INPUT MATERIAL:
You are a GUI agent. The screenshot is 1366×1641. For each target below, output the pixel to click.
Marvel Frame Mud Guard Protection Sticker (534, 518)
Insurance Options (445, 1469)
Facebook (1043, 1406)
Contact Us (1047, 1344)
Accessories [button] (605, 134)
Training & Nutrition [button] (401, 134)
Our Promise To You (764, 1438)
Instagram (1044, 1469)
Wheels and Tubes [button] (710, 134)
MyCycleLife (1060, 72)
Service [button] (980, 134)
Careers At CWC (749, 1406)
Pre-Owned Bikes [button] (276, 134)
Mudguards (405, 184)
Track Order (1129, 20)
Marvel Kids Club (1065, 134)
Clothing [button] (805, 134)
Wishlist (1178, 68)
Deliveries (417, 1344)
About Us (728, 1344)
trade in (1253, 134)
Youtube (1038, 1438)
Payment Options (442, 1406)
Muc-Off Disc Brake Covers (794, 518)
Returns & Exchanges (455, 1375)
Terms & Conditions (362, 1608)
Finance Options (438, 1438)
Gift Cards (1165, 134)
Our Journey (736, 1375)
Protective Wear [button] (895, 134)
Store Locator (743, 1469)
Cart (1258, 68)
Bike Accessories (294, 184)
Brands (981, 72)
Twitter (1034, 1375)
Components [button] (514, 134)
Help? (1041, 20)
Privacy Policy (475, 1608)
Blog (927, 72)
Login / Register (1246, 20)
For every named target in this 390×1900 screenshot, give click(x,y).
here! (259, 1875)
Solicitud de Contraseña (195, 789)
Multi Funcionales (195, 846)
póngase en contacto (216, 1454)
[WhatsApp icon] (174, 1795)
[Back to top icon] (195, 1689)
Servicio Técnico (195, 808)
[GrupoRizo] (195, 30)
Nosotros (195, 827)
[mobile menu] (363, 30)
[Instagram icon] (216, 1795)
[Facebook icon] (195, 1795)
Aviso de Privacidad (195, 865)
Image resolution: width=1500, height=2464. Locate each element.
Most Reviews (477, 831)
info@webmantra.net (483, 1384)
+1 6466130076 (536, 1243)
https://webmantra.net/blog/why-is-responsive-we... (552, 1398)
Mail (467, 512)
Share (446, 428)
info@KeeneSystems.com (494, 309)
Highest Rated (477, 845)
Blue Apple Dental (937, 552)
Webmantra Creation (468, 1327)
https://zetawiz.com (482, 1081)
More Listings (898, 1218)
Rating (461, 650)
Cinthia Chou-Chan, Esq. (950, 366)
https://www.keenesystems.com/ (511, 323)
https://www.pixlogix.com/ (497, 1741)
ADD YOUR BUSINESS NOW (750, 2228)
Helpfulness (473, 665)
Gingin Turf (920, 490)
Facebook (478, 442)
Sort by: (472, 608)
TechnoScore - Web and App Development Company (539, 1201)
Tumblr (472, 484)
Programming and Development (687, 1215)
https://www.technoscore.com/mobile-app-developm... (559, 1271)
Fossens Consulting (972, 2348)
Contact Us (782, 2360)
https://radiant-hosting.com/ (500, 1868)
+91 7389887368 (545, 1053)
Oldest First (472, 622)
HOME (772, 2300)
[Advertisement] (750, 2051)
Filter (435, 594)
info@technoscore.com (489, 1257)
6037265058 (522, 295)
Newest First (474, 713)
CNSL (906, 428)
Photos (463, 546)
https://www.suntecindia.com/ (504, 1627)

EXERCISE PROMPT:
Your task is to retype the entries verbatim, starting with the line that holds "[mobile menu] (363, 30)" and stopping after the line that holds "6466130076 (536, 1243)".

ANSWER:
[mobile menu] (363, 30)
[Instagram icon] (216, 1795)
[Facebook icon] (195, 1795)
Aviso de Privacidad (195, 865)
Image resolution: width=1500, height=2464. Locate each element.
Most Reviews (477, 831)
info@webmantra.net (483, 1384)
+1 6466130076 (536, 1243)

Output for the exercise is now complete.